▸ **Problem details**
Set out the lines as a Markdown table with two columns, Row and Line, and skip any blank lines. Begin at the first line and stop after the line that contains "should pyautogui.click(x=24, y=447).".

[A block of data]
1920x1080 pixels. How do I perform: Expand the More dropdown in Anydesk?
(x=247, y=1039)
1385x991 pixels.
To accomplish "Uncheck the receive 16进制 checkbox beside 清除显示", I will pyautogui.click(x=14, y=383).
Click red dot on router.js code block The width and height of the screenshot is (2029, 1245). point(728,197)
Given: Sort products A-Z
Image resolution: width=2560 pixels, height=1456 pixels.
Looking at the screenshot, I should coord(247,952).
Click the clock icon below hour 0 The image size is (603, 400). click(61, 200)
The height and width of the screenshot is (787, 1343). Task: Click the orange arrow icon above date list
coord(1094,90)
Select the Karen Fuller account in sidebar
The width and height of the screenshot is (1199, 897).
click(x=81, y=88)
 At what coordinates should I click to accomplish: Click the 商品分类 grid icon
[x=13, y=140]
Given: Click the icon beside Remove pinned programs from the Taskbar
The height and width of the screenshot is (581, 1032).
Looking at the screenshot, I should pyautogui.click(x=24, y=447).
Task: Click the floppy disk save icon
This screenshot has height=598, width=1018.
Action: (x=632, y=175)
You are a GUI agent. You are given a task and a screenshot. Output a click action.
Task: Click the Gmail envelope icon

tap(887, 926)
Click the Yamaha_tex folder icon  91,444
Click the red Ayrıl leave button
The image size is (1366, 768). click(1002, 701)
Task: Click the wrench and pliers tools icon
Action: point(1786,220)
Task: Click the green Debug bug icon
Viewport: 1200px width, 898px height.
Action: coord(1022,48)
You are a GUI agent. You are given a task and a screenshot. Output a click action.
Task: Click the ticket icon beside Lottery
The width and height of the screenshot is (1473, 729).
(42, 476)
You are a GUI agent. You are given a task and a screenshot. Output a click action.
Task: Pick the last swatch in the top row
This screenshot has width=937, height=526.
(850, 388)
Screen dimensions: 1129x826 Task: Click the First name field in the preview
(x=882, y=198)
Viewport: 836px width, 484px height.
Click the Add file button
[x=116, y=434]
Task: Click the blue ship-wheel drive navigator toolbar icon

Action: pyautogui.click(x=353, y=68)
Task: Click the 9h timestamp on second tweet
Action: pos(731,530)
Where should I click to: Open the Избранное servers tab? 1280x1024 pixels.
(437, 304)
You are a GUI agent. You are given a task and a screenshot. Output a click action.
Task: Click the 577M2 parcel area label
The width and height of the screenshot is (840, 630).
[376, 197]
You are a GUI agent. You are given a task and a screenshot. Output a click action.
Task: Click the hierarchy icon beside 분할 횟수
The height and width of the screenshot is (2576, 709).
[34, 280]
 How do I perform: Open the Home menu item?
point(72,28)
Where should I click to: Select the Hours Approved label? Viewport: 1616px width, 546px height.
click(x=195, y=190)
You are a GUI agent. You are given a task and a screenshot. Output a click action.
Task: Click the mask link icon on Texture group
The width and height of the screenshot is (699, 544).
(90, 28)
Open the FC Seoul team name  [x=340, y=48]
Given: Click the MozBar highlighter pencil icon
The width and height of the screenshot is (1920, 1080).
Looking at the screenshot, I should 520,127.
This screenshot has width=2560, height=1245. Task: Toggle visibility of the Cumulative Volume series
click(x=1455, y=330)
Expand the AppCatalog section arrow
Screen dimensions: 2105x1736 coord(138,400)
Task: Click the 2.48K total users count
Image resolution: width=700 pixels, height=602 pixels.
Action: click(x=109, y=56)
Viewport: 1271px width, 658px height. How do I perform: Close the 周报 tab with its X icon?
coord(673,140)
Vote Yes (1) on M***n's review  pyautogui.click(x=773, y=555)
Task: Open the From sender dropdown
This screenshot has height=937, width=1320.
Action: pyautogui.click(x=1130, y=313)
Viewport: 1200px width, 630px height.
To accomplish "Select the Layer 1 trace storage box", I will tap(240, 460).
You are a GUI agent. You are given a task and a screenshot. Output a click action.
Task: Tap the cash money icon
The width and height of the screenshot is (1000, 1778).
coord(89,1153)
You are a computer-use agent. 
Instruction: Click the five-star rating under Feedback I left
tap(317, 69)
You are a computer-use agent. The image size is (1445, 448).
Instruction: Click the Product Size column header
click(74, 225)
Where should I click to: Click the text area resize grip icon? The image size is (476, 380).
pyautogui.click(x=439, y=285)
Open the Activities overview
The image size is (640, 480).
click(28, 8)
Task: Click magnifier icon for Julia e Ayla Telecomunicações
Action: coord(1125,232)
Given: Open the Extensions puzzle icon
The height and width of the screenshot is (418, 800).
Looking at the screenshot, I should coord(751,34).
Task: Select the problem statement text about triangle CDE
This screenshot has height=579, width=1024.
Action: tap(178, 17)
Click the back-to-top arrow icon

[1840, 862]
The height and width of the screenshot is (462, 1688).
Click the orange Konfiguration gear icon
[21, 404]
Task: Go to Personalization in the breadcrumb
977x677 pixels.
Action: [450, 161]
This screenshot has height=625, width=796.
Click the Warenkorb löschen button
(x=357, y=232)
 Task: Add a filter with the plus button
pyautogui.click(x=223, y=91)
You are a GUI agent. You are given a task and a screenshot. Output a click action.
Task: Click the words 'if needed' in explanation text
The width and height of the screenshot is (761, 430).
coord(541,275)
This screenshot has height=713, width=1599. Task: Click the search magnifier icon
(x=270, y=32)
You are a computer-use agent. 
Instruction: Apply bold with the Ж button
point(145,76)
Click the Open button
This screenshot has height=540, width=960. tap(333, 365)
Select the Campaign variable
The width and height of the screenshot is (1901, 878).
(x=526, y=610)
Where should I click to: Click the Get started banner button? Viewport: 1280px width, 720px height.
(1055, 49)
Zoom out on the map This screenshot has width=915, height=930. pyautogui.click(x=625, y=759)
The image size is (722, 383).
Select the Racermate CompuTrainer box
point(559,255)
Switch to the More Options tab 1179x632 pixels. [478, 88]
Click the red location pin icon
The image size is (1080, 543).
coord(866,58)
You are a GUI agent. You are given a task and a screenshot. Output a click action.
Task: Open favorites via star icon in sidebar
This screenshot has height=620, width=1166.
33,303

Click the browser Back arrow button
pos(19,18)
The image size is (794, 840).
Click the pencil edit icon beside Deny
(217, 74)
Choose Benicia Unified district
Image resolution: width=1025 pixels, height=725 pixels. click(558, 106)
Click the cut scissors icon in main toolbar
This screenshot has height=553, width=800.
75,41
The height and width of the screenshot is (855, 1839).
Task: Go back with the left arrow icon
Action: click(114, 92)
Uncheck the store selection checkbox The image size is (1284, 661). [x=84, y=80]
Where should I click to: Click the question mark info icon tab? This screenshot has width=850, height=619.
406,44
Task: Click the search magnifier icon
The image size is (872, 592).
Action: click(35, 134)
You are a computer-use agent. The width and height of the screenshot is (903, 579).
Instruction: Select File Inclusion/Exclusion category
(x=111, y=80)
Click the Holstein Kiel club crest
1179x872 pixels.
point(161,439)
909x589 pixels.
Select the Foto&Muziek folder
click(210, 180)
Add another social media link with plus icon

▸ **Response**
| Row | Line |
|---|---|
| 1 | 1920x1080 pixels. How do I perform: Expand the More dropdown in Anydesk? |
| 2 | (x=247, y=1039) |
| 3 | 1385x991 pixels. |
| 4 | To accomplish "Uncheck the receive 16进制 checkbox beside 清除显示", I will pyautogui.click(x=14, y=383). |
| 5 | Click red dot on router.js code block The width and height of the screenshot is (2029, 1245). point(728,197) |
| 6 | Given: Sort products A-Z |
| 7 | Image resolution: width=2560 pixels, height=1456 pixels. |
| 8 | Looking at the screenshot, I should coord(247,952). |
| 9 | Click the clock icon below hour 0 The image size is (603, 400). click(61, 200) |
| 10 | The height and width of the screenshot is (787, 1343). Task: Click the orange arrow icon above date list |
| 11 | coord(1094,90) |
| 12 | Select the Karen Fuller account in sidebar |
| 13 | The width and height of the screenshot is (1199, 897). |
| 14 | click(x=81, y=88) |
| 15 |  At what coordinates should I click to accomplish: Click the 商品分类 grid icon |
| 16 | [x=13, y=140] |
| 17 | Given: Click the icon beside Remove pinned programs from the Taskbar |
| 18 | The height and width of the screenshot is (581, 1032). |
| 19 | Looking at the screenshot, I should pyautogui.click(x=24, y=447). |